• [AIM OF THE TASK]
Your copy of the data should match it exactly, except that the pictures are gone.

☆ ☆ ☆ ☆

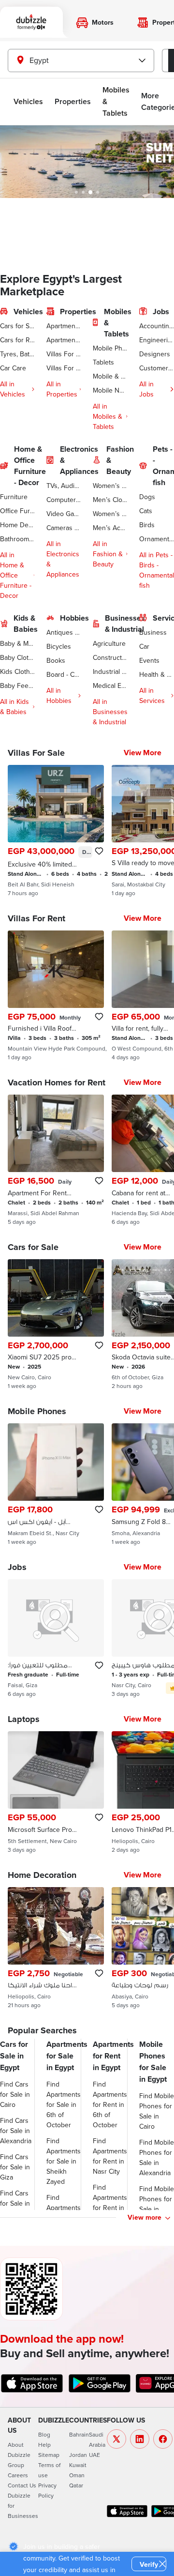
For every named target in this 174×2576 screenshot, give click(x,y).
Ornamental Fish (156, 539)
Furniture (14, 497)
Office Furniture (17, 511)
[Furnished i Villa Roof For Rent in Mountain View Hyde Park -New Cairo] (56, 996)
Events (149, 660)
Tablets (103, 362)
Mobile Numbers (110, 390)
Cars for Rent (17, 340)
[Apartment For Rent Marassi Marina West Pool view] (56, 1160)
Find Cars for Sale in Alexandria (15, 2131)
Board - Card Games (63, 674)
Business (153, 632)
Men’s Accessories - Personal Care (110, 528)
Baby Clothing (17, 657)
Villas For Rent (63, 368)
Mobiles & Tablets (116, 101)
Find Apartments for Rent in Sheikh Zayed (110, 2207)
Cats (145, 511)
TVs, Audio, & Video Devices (63, 485)
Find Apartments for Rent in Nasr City (110, 2156)
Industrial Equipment (110, 671)
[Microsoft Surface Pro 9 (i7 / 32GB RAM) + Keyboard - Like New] (56, 1792)
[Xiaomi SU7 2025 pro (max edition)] (56, 1324)
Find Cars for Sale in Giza (15, 2167)
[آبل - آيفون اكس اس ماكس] (56, 1484)
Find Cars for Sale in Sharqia (15, 2203)
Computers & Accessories (63, 499)
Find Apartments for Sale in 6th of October (63, 2104)
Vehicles (28, 101)
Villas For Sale (63, 354)
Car (144, 646)
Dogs (147, 497)
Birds (147, 525)
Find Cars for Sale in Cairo (15, 2094)
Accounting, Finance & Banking (156, 326)
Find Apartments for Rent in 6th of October (110, 2104)
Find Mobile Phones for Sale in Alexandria (156, 2157)
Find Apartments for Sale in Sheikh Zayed (63, 2161)
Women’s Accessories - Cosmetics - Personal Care (110, 513)
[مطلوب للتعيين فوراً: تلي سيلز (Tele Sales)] (56, 1638)
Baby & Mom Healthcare (17, 643)
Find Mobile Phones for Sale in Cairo (156, 2111)
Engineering (156, 340)
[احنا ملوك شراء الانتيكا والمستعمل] (56, 1948)
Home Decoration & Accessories (17, 525)
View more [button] (144, 2217)
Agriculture (109, 643)
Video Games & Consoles (63, 513)
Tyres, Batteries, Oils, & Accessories (17, 354)
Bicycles (58, 646)
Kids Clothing (17, 671)
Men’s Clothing (110, 499)
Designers (154, 354)
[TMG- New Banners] (87, 161)
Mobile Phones (110, 348)
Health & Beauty (156, 674)
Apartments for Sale (63, 326)
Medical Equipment (110, 685)
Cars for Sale (17, 326)
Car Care (13, 368)
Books (55, 660)
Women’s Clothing (110, 485)
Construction (110, 657)
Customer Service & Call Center (156, 368)
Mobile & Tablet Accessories (110, 376)
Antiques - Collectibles (63, 632)
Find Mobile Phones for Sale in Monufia (156, 2204)
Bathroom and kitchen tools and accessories (17, 539)
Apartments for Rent (63, 340)
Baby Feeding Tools (17, 685)
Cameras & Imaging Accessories (63, 528)
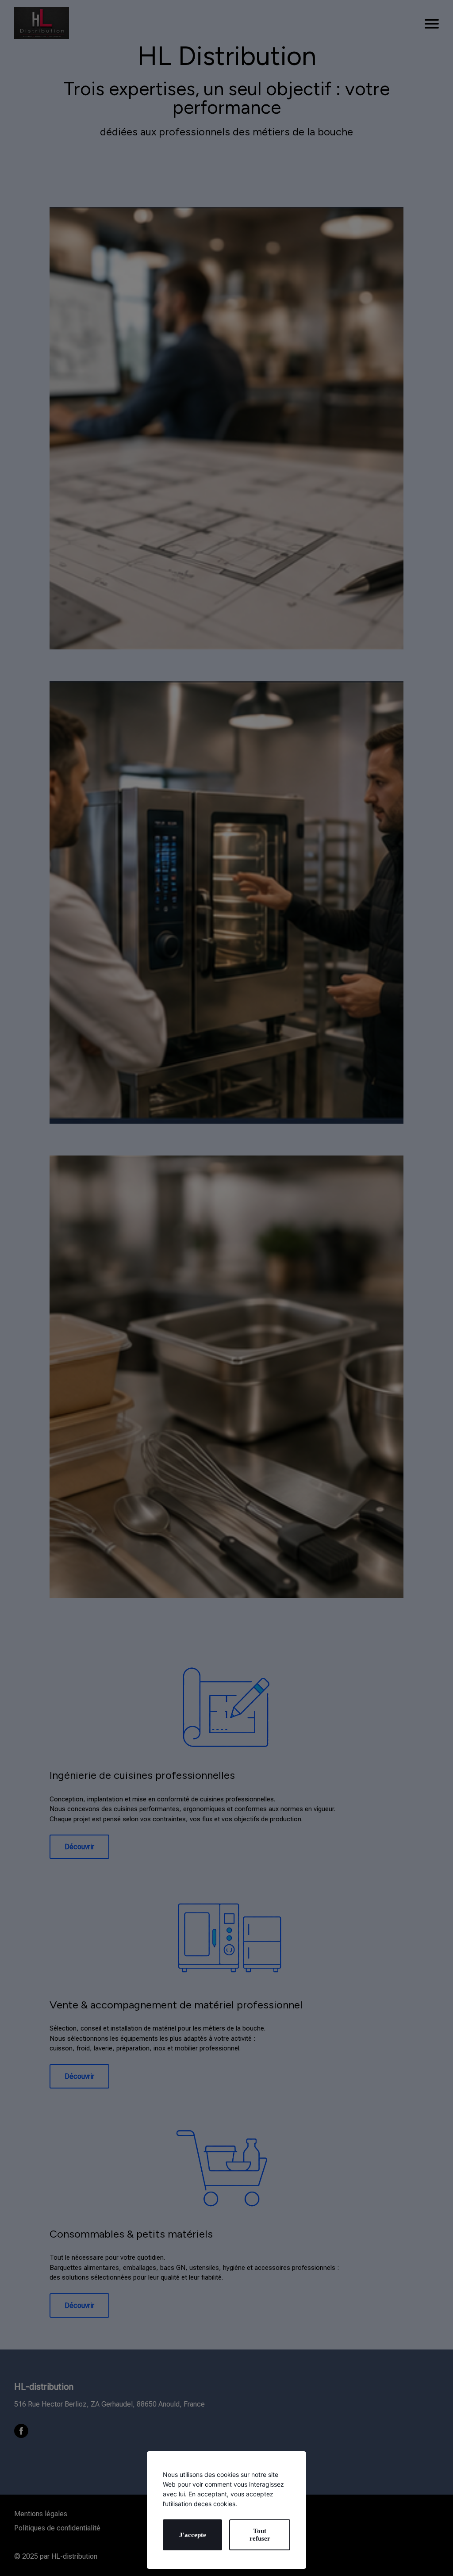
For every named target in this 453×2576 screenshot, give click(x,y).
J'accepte (192, 2534)
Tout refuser (260, 2534)
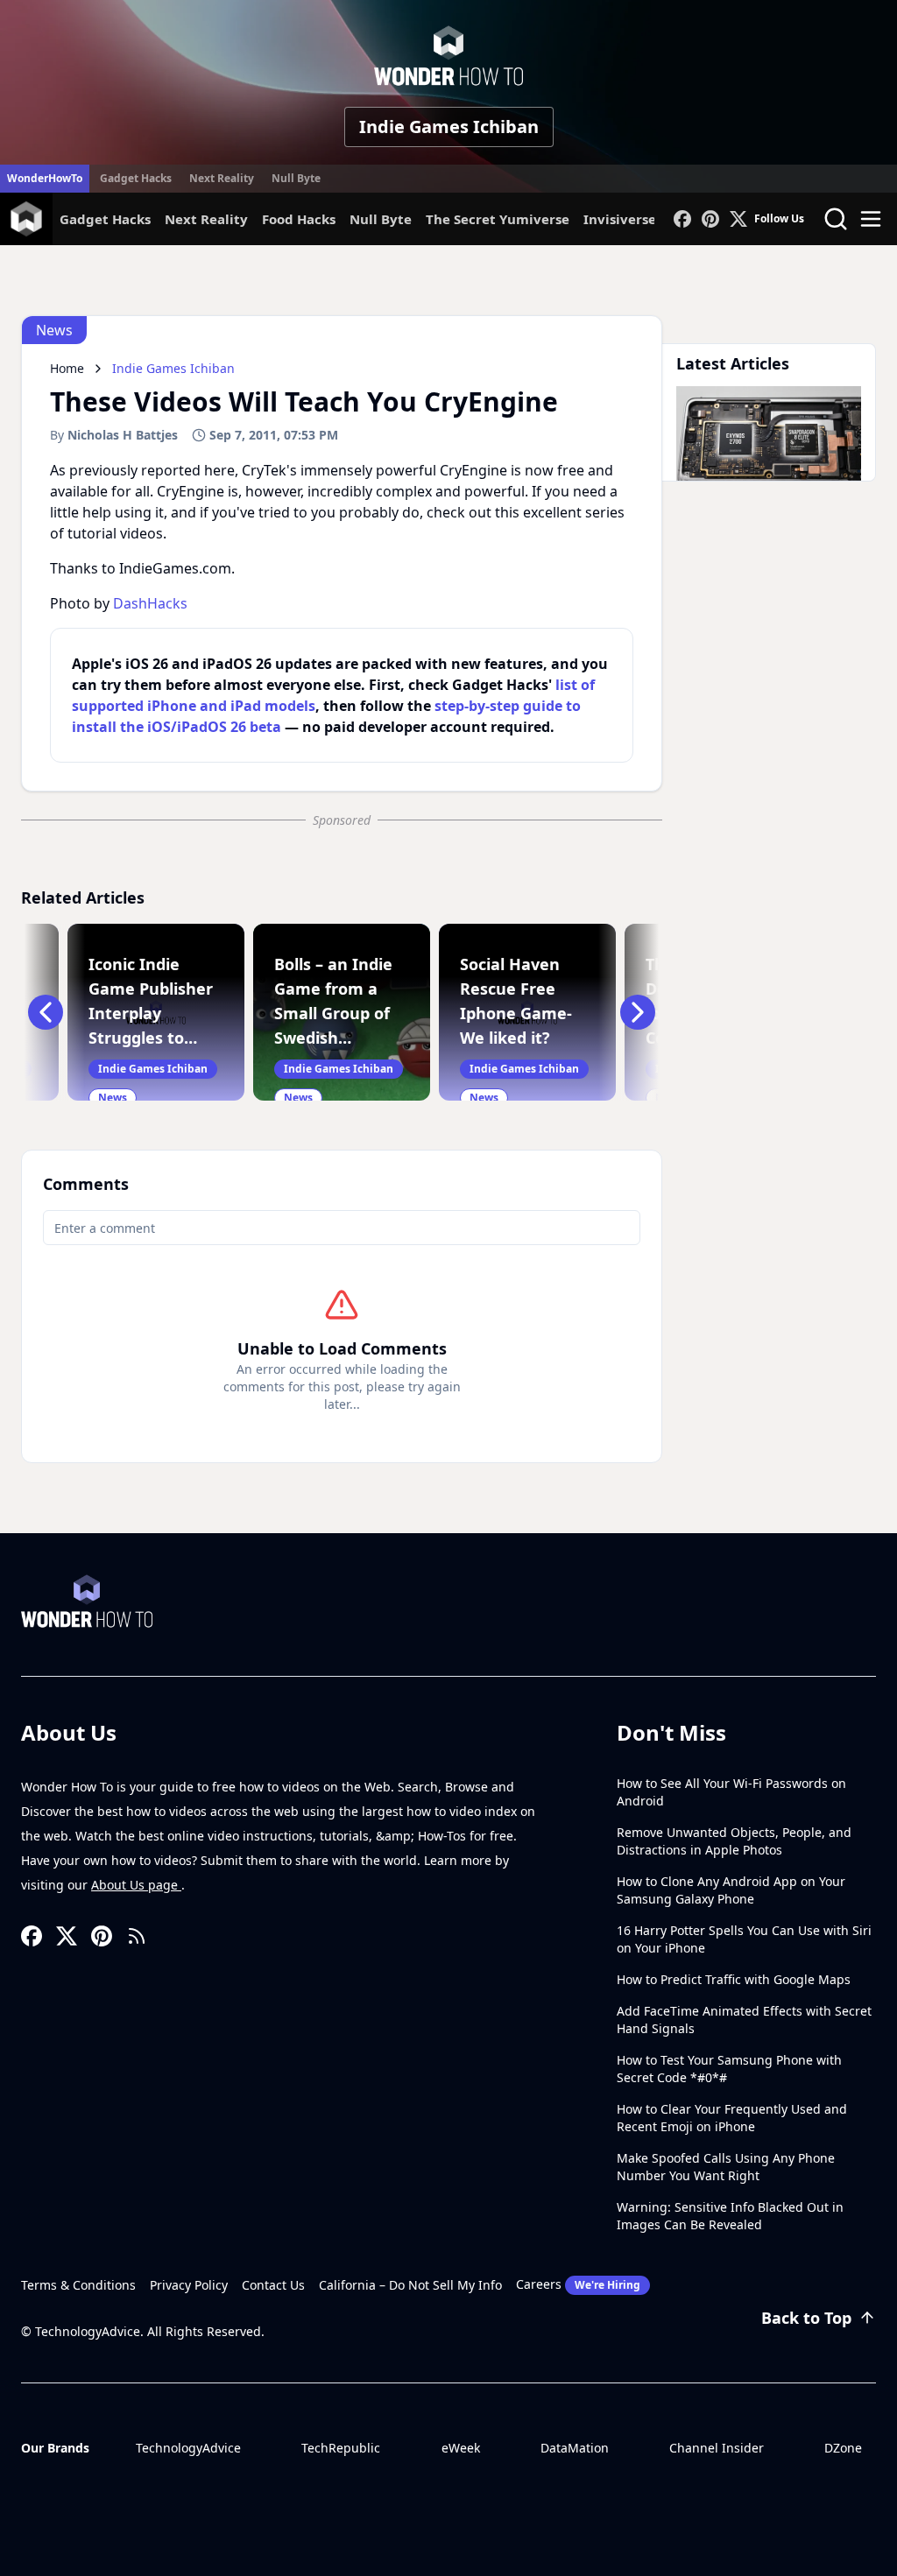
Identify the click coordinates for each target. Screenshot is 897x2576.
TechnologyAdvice (188, 2447)
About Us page (136, 1884)
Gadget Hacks (136, 178)
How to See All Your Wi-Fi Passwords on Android (731, 1792)
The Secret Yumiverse (497, 219)
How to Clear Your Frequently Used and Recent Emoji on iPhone (732, 2118)
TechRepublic (340, 2447)
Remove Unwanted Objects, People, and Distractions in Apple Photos (734, 1841)
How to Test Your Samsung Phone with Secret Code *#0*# (729, 2069)
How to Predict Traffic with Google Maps (734, 1979)
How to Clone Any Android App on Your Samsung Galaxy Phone (731, 1890)
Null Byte (296, 178)
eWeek (460, 2447)
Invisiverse (619, 219)
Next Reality (221, 178)
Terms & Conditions (78, 2285)
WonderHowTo (44, 178)
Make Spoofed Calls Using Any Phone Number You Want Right (726, 2167)
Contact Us (273, 2285)
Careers (578, 2284)
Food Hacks (298, 219)
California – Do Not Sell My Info (410, 2285)
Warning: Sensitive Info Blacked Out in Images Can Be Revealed (730, 2216)
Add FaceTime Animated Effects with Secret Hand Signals (744, 2019)
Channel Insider (716, 2447)
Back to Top (806, 2317)
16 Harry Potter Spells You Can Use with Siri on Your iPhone (744, 1939)
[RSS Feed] (136, 1935)
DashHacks (150, 603)
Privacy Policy (189, 2285)
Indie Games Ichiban (449, 126)
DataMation (574, 2447)
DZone (843, 2447)
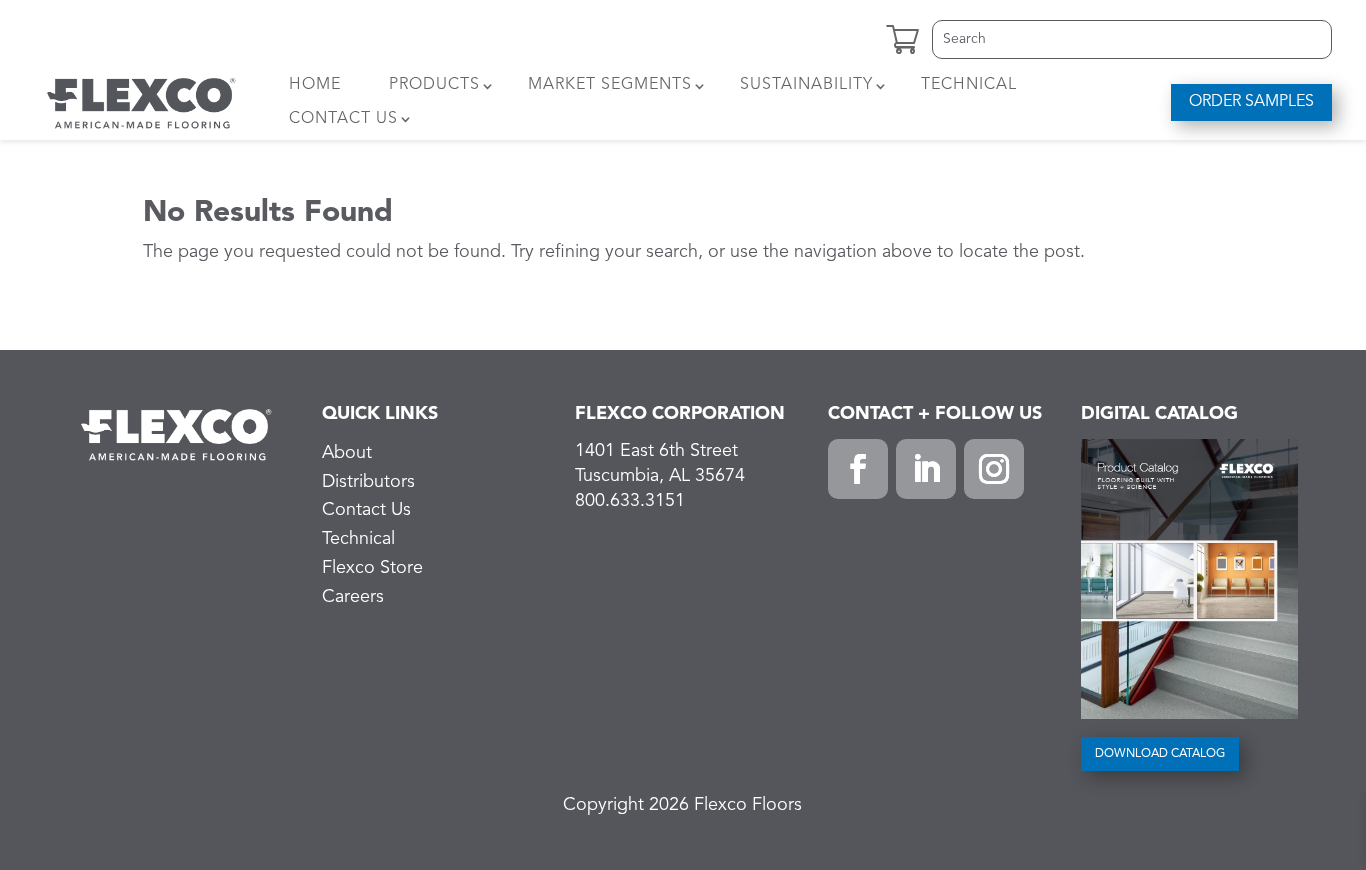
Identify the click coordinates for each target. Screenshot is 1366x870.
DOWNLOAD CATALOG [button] (1160, 754)
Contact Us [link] (343, 119)
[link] (141, 102)
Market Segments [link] (610, 85)
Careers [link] (353, 597)
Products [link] (434, 85)
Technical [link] (969, 85)
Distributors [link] (368, 482)
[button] (858, 469)
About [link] (347, 453)
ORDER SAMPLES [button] (1251, 102)
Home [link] (315, 85)
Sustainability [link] (806, 85)
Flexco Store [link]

☆ ☆ ☆ ☆

• [WRITTEN RESPONSE]
For every named target in this 174×2576 screenshot, give click(x,y).
Ornamental Fish (156, 539)
Furniture (14, 497)
Office Furniture (17, 511)
[Furnished i Villa Roof For Rent in Mountain View Hyde Park -New Cairo] (56, 996)
Events (149, 660)
Tablets (103, 362)
Mobile Numbers (110, 390)
Cars for Rent (17, 340)
[Apartment For Rent Marassi Marina West Pool view] (56, 1160)
Find Cars for Sale in Alexandria (15, 2131)
Board - Card Games (63, 674)
Business (153, 632)
Men’s Accessories - Personal Care (110, 528)
Baby Clothing (17, 657)
Villas For Rent (63, 368)
Mobiles & Tablets (116, 101)
Find Apartments for Rent in Sheikh Zayed (110, 2207)
Cats (145, 511)
TVs, Audio, & Video Devices (63, 485)
Find Apartments for Rent in Nasr City (110, 2156)
Industrial Equipment (110, 671)
[Microsoft Surface Pro 9 (i7 / 32GB RAM) + Keyboard - Like New] (56, 1792)
[Xiaomi SU7 2025 pro (max edition)] (56, 1324)
Find Cars for Sale in Giza (15, 2167)
[آبل - آيفون اكس اس ماكس] (56, 1484)
Find Cars for Sale in Sharqia (15, 2203)
Computers & Accessories (63, 499)
Find Apartments for Sale in 6th of October (63, 2104)
Vehicles (28, 101)
Villas For Sale (63, 354)
Car (144, 646)
Dogs (147, 497)
Birds (147, 525)
Find Cars for Sale in Cairo (15, 2094)
Accounting, Finance & Banking (156, 326)
Find Apartments for Rent in 6th of October (110, 2104)
Find Mobile Phones for Sale in Alexandria (156, 2157)
Find Apartments for Sale in Sheikh Zayed (63, 2161)
Women’s Accessories - Cosmetics - Personal Care (110, 513)
[مطلوب للتعيين فوراً: تلي سيلز (Tele Sales)] (56, 1638)
Baby & Mom Healthcare (17, 643)
Find Mobile Phones for Sale in Cairo (156, 2111)
Engineering (156, 340)
[احنا ملوك شراء الانتيكا والمستعمل] (56, 1948)
Home Decoration & Accessories (17, 525)
View more [button] (144, 2217)
Agriculture (109, 643)
Video Games & Consoles (63, 513)
Tyres, Batteries, Oils, & Accessories (17, 354)
Bicycles (58, 646)
Kids Clothing (17, 671)
Men’s Clothing (110, 499)
Designers (154, 354)
[TMG- New Banners] (87, 161)
Mobile Phones (110, 348)
Health & Beauty (156, 674)
Apartments for Sale (63, 326)
Medical Equipment (110, 685)
Cars for Sale (17, 326)
Car Care (13, 368)
Books (55, 660)
Women’s Clothing (110, 485)
Construction (110, 657)
Customer Service & Call Center (156, 368)
Mobile & Tablet Accessories (110, 376)
Antiques - Collectibles (63, 632)
Find Mobile Phones for Sale in Monufia (156, 2204)
Bathroom and kitchen tools and accessories (17, 539)
Apartments for Rent (63, 340)
Baby Feeding Tools (17, 685)
Cameras & Imaging Accessories (63, 528)
For every named target in this 453×2576 screenshot, give click(x,y).
J'accepte (192, 2534)
Tout refuser (260, 2534)
Identify the click coordinates for each target. Screenshot is 897x2576.
TechnologyAdvice (188, 2447)
About Us page (136, 1884)
Gadget Hacks (136, 178)
How to See All Your Wi-Fi Passwords on Android (731, 1792)
The Secret Yumiverse (497, 219)
How to Clear Your Frequently Used and Recent Emoji on iPhone (732, 2118)
TechRepublic (340, 2447)
Remove Unwanted Objects, People, and Distractions in Apple Photos (734, 1841)
How to Test Your Samsung Phone with Secret Code *#0*# (729, 2069)
How to Predict Traffic with Google Maps (734, 1979)
How to Clone Any Android App on Your Samsung Galaxy Phone (731, 1890)
Null Byte (296, 178)
eWeek (460, 2447)
Invisiverse (619, 219)
Next Reality (221, 178)
Terms & Conditions (78, 2285)
WonderHowTo (44, 178)
Make Spoofed Calls Using Any Phone Number You Want Right (726, 2167)
Contact Us (273, 2285)
Careers (578, 2284)
Food Hacks (298, 219)
California – Do Not Sell My Info (410, 2285)
Warning: Sensitive Info Blacked Out in Images Can Be Revealed (730, 2216)
Add FaceTime Animated Effects with Secret Hand Signals (744, 2019)
Channel Insider (716, 2447)
Back to Top (806, 2317)
16 Harry Potter Spells You Can Use with Siri on Your iPhone (744, 1939)
[RSS Feed] (136, 1935)
DashHacks (150, 603)
Privacy Policy (189, 2285)
Indie Games Ichiban (449, 126)
DataMation (574, 2447)
DZone (843, 2447)
Identify the click coordinates for each target. Screenshot is 1366x870.
DOWNLOAD CATALOG [button] (1160, 754)
Contact Us [link] (343, 119)
[link] (141, 102)
Market Segments [link] (610, 85)
Careers [link] (353, 597)
Products [link] (434, 85)
Technical [link] (969, 85)
Distributors [link] (368, 482)
[button] (858, 469)
About [link] (347, 453)
ORDER SAMPLES [button] (1251, 102)
Home [link] (315, 85)
Sustainability [link] (806, 85)
Flexco Store [link]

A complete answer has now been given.